Potential plans to reduce the cash ISA allowance may backfire as there is little appetite to transfer funds to a stocks and shares options as the risk is too high.
With the Budget finally just days away, concerns are growing about Rachel Reeves halving the current £20,000 tax free cash ISA threshold, in a bid to persuade savers to invest in the stock market instead, part of her hopes to stimulate some growth in the flat economy.
Months ago the Treasury confirmed that officials had been tasked by the chancellor to review the whole ISA landscape, with the likelihood of shifting the allowances around to deter people from just parking their money in safe savings pots, and a minister had been put in charge of the work.
At a Treasury Committee hearing in April, the chancellor herself told MPs reform of ISAs would go ahead, but did not set out a precise timetable. 'We're also looking at making sure that the ISA system works well for savers, a bit like what we are trying to do on pensions, we are trying to do for ISAs,' Reeves said.
But support for such a move seems thin on the ground.
Research found the majority of savers are loathe to move their money to stocks and shares ISAs, preferring to use regular access savings accounts even though they would incur tax on their interest above their particular thresholds depending on whether they are basic or high rate taxpayers.
Two-thirds said they would not switch to a stocks and shares ISA, while only a fifth of respondents said they would divert their remaining ISA allowance into a stocks and shares ISA. For the overwhelming majority, the tax-free interest was their primary reason for using cash ISAs.

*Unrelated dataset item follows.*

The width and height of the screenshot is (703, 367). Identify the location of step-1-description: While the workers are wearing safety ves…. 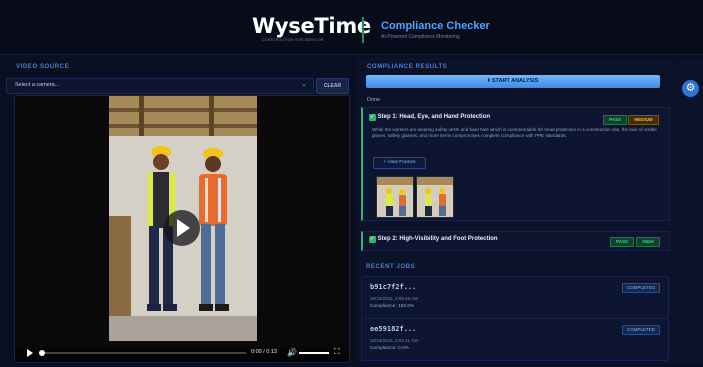
(514, 133).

93% cited tax-free interest as the primary reason for choosing a cash ISA while only 1% of respondents supported a reduction in the £20,000 threshold. Many rather optimistically actually wanted the £20,000 limit raised, even though the average annual savings made into an ISA are only around £3,000.
The vast majority of cash ISA savers are reluctant to expose their money to the risks associated with equities, despite the potential tax implications. Ultimately, it demonstrates that if the cash ISA threshold is reduced in the upcoming Budget, it is likely to there will be an increase in savers paying more tax on their savings interest. Perhaps that is also the chancellor's intention.